- [Task inputs]

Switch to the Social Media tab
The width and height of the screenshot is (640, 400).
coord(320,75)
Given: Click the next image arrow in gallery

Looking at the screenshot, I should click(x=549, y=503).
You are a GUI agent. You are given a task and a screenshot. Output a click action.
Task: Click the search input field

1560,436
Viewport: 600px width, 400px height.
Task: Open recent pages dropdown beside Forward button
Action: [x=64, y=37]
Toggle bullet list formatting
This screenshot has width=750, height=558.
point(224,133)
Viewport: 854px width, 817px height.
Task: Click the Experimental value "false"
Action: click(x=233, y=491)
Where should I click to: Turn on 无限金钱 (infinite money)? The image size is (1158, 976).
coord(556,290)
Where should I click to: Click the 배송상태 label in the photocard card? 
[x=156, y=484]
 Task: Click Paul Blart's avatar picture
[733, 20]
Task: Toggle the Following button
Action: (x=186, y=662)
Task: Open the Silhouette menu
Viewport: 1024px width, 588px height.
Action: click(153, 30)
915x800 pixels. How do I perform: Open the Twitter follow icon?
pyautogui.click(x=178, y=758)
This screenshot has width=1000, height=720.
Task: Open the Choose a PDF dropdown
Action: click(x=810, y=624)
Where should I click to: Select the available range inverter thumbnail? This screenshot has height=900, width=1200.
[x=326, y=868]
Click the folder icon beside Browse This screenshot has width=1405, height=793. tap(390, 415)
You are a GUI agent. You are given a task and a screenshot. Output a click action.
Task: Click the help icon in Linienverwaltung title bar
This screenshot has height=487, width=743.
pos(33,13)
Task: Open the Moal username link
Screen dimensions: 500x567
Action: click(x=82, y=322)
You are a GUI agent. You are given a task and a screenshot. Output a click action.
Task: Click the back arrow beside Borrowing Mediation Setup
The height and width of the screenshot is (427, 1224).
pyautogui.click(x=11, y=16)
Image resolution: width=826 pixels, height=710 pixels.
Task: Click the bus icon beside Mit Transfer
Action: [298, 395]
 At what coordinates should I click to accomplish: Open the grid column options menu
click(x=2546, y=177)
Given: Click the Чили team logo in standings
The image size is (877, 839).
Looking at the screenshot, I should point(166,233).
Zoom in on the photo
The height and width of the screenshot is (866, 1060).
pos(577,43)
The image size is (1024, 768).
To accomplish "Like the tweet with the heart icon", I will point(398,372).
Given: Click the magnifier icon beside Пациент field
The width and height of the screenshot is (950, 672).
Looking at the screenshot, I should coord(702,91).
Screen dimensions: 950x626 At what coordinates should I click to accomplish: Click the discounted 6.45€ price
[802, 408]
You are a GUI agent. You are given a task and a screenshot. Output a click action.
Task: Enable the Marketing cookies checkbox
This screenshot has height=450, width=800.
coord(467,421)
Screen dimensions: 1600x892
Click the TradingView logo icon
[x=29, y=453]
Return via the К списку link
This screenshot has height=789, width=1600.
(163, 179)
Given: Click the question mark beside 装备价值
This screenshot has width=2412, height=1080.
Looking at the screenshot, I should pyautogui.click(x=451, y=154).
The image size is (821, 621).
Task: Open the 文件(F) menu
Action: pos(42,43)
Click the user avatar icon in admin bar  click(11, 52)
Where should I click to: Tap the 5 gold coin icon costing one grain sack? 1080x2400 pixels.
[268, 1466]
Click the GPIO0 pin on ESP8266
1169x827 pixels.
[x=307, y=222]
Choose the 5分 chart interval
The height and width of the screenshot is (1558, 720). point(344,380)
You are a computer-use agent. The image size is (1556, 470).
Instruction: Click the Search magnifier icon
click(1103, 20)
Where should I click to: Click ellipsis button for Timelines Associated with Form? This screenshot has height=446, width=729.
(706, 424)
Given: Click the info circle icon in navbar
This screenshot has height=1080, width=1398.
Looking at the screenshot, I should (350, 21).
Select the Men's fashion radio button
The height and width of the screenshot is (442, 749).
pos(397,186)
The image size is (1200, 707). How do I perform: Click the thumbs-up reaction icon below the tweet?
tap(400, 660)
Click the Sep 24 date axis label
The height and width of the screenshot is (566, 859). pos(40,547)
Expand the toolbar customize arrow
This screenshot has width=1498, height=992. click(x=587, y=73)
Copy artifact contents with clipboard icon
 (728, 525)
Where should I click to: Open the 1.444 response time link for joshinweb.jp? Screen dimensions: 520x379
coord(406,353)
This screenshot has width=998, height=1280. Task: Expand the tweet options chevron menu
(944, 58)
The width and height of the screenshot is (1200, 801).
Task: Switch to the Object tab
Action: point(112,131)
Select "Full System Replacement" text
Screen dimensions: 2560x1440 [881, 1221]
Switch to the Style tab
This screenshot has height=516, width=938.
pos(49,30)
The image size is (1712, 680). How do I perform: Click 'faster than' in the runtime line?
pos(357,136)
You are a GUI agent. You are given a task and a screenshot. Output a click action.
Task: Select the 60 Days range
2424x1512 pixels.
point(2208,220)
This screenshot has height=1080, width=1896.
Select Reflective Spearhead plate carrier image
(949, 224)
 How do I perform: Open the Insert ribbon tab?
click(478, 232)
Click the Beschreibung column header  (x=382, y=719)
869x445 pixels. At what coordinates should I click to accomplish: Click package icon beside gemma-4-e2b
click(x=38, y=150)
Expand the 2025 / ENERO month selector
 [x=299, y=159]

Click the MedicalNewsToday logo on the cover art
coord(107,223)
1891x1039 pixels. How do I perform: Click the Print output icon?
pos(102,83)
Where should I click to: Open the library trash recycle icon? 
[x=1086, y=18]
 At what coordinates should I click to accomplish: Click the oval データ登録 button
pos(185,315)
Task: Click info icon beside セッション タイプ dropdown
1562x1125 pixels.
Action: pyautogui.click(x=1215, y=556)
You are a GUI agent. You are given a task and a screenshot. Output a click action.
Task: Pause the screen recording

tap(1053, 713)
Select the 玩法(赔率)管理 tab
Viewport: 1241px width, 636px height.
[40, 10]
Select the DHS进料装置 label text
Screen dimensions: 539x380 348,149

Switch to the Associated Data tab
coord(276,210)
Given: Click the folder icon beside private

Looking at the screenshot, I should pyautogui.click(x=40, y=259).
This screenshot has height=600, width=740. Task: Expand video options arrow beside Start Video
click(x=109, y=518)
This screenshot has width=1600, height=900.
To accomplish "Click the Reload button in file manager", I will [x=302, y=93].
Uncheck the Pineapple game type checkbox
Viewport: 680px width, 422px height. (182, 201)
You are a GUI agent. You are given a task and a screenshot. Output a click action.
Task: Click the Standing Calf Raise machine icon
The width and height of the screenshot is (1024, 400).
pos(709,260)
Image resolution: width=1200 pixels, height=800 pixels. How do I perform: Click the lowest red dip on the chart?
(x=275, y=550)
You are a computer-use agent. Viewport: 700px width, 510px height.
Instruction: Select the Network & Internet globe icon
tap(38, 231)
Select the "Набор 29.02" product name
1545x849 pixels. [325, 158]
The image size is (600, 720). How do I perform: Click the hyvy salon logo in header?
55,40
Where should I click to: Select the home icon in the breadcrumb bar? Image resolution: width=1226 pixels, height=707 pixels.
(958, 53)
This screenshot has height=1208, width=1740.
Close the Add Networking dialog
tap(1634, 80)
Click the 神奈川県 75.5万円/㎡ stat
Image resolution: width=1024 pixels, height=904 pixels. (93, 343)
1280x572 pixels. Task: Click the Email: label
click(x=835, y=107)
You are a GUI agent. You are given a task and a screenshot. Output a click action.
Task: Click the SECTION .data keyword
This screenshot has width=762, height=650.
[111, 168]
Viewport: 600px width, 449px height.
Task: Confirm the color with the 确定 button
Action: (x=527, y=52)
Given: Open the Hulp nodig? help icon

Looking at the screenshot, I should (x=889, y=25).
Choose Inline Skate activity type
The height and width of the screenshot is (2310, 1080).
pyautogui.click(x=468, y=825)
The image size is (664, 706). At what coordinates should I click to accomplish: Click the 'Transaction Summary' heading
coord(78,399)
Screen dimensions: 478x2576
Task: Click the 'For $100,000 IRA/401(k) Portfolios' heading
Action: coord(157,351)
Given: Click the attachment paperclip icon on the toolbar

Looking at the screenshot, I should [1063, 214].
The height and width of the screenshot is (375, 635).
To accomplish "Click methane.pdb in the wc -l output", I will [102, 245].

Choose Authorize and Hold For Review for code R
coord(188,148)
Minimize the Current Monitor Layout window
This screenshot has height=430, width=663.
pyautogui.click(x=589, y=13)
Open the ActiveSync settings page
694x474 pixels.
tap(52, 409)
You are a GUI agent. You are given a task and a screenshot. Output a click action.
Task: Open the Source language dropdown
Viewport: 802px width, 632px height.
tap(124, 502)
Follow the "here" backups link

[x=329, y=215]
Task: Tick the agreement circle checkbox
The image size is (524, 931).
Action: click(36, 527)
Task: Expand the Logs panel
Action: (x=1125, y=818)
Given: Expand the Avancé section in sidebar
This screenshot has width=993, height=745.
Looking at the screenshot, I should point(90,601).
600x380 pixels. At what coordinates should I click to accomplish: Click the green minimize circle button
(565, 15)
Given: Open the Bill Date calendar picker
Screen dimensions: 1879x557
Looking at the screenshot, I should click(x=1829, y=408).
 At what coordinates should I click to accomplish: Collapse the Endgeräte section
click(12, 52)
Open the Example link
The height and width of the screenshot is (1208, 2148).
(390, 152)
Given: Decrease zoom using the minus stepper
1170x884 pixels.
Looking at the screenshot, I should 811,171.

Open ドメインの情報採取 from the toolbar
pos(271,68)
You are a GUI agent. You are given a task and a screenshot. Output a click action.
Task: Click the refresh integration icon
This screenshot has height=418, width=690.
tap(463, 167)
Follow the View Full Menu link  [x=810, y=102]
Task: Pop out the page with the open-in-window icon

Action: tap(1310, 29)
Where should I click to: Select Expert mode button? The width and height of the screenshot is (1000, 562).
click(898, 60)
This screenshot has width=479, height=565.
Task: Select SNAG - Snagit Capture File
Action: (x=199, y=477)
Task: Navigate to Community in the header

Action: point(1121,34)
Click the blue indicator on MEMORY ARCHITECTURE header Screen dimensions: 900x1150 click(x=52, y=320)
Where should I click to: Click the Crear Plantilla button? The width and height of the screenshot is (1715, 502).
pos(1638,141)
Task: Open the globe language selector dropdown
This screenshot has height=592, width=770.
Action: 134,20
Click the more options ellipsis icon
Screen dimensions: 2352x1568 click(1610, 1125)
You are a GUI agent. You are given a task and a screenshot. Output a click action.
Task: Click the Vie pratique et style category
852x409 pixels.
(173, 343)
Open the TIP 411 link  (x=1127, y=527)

- [Exercise]
Above are the entries. Output exactly the lines beginning with the line that has "Switch to the Associated Data tab" and ending with the line that has "You are a computer-use agent. Viewport: 700px".

- [Written solution]
Switch to the Associated Data tab
coord(276,210)
Given: Click the folder icon beside private

Looking at the screenshot, I should pyautogui.click(x=40, y=259).
This screenshot has height=600, width=740. Task: Expand video options arrow beside Start Video
click(x=109, y=518)
This screenshot has width=1600, height=900.
To accomplish "Click the Reload button in file manager", I will [x=302, y=93].
Uncheck the Pineapple game type checkbox
Viewport: 680px width, 422px height. (182, 201)
You are a GUI agent. You are given a task and a screenshot. Output a click action.
Task: Click the Standing Calf Raise machine icon
The width and height of the screenshot is (1024, 400).
pos(709,260)
Image resolution: width=1200 pixels, height=800 pixels. How do I perform: Click the lowest red dip on the chart?
(x=275, y=550)
You are a computer-use agent. Viewport: 700px width, 510px height.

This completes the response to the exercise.